**Exercise details:** Reproduce every one of the entries below word for word, without any change.

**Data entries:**
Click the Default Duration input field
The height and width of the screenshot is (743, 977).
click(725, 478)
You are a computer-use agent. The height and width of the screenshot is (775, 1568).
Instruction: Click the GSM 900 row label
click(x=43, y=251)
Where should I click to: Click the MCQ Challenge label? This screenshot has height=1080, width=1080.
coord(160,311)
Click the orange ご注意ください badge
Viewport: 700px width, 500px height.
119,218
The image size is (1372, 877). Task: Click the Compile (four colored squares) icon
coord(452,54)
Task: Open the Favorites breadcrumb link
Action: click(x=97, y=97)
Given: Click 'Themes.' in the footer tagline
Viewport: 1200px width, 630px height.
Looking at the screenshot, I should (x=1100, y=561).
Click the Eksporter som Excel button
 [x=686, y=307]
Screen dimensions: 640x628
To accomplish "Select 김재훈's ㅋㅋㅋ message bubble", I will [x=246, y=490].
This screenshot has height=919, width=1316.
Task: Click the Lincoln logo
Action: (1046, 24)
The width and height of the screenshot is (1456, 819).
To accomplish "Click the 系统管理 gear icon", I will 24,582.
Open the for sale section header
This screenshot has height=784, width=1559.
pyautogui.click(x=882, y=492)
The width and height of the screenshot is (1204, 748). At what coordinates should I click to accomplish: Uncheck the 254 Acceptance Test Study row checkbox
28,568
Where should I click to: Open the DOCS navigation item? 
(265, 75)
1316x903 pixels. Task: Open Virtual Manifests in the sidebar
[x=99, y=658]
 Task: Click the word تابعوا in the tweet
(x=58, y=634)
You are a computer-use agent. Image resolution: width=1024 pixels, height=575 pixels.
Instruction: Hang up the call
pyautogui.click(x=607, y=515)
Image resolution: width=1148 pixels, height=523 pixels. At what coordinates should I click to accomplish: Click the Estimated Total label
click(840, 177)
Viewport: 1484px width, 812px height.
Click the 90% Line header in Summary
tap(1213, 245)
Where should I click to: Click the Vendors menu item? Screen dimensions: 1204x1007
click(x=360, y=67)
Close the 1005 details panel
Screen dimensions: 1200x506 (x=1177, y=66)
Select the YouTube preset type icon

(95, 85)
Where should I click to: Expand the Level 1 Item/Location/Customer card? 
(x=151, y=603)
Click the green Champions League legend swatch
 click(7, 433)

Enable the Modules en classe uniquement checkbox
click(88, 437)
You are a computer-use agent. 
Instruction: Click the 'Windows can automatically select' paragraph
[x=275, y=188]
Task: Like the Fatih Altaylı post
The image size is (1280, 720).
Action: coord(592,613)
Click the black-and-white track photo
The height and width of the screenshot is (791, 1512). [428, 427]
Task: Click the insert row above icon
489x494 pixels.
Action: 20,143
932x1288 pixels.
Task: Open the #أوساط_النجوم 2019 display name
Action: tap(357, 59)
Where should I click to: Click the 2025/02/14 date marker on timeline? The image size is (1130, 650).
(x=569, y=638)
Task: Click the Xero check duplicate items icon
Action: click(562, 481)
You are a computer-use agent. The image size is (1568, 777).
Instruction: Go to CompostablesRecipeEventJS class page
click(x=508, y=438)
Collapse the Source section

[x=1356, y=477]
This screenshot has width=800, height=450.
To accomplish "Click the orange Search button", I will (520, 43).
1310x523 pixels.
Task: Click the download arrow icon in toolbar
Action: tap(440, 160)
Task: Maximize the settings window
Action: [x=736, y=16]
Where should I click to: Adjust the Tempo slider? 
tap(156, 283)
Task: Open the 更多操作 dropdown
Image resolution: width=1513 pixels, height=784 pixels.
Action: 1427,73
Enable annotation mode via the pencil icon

**Complete response:**
Click the Default Duration input field
The height and width of the screenshot is (743, 977).
click(725, 478)
You are a computer-use agent. The height and width of the screenshot is (775, 1568).
Instruction: Click the GSM 900 row label
click(x=43, y=251)
Where should I click to: Click the MCQ Challenge label? This screenshot has height=1080, width=1080.
coord(160,311)
Click the orange ご注意ください badge
Viewport: 700px width, 500px height.
119,218
The image size is (1372, 877). Task: Click the Compile (four colored squares) icon
coord(452,54)
Task: Open the Favorites breadcrumb link
Action: click(x=97, y=97)
Given: Click 'Themes.' in the footer tagline
Viewport: 1200px width, 630px height.
Looking at the screenshot, I should (x=1100, y=561).
Click the Eksporter som Excel button
 [x=686, y=307]
Screen dimensions: 640x628
To accomplish "Select 김재훈's ㅋㅋㅋ message bubble", I will [x=246, y=490].
This screenshot has height=919, width=1316.
Task: Click the Lincoln logo
Action: (1046, 24)
The width and height of the screenshot is (1456, 819).
To accomplish "Click the 系统管理 gear icon", I will 24,582.
Open the for sale section header
This screenshot has height=784, width=1559.
pyautogui.click(x=882, y=492)
The width and height of the screenshot is (1204, 748). At what coordinates should I click to accomplish: Uncheck the 254 Acceptance Test Study row checkbox
28,568
Where should I click to: Open the DOCS navigation item? 
(265, 75)
1316x903 pixels. Task: Open Virtual Manifests in the sidebar
[x=99, y=658]
 Task: Click the word تابعوا in the tweet
(x=58, y=634)
You are a computer-use agent. Image resolution: width=1024 pixels, height=575 pixels.
Instruction: Hang up the call
pyautogui.click(x=607, y=515)
Image resolution: width=1148 pixels, height=523 pixels. At what coordinates should I click to accomplish: Click the Estimated Total label
click(840, 177)
Viewport: 1484px width, 812px height.
Click the 90% Line header in Summary
tap(1213, 245)
Where should I click to: Click the Vendors menu item? Screen dimensions: 1204x1007
click(x=360, y=67)
Close the 1005 details panel
Screen dimensions: 1200x506 (x=1177, y=66)
Select the YouTube preset type icon

(95, 85)
Where should I click to: Expand the Level 1 Item/Location/Customer card? 
(x=151, y=603)
Click the green Champions League legend swatch
 click(7, 433)

Enable the Modules en classe uniquement checkbox
click(88, 437)
You are a computer-use agent. 
Instruction: Click the 'Windows can automatically select' paragraph
[x=275, y=188]
Task: Like the Fatih Altaylı post
The image size is (1280, 720).
Action: coord(592,613)
Click the black-and-white track photo
The height and width of the screenshot is (791, 1512). [428, 427]
Task: Click the insert row above icon
489x494 pixels.
Action: 20,143
932x1288 pixels.
Task: Open the #أوساط_النجوم 2019 display name
Action: tap(357, 59)
Where should I click to: Click the 2025/02/14 date marker on timeline? The image size is (1130, 650).
(x=569, y=638)
Task: Click the Xero check duplicate items icon
Action: click(562, 481)
You are a computer-use agent. The image size is (1568, 777).
Instruction: Go to CompostablesRecipeEventJS class page
click(x=508, y=438)
Collapse the Source section

[x=1356, y=477]
This screenshot has width=800, height=450.
To accomplish "Click the orange Search button", I will (520, 43).
1310x523 pixels.
Task: Click the download arrow icon in toolbar
Action: tap(440, 160)
Task: Maximize the settings window
Action: [x=736, y=16]
Where should I click to: Adjust the Tempo slider? 
tap(156, 283)
Task: Open the 更多操作 dropdown
Image resolution: width=1513 pixels, height=784 pixels.
Action: 1427,73
Enable annotation mode via the pencil icon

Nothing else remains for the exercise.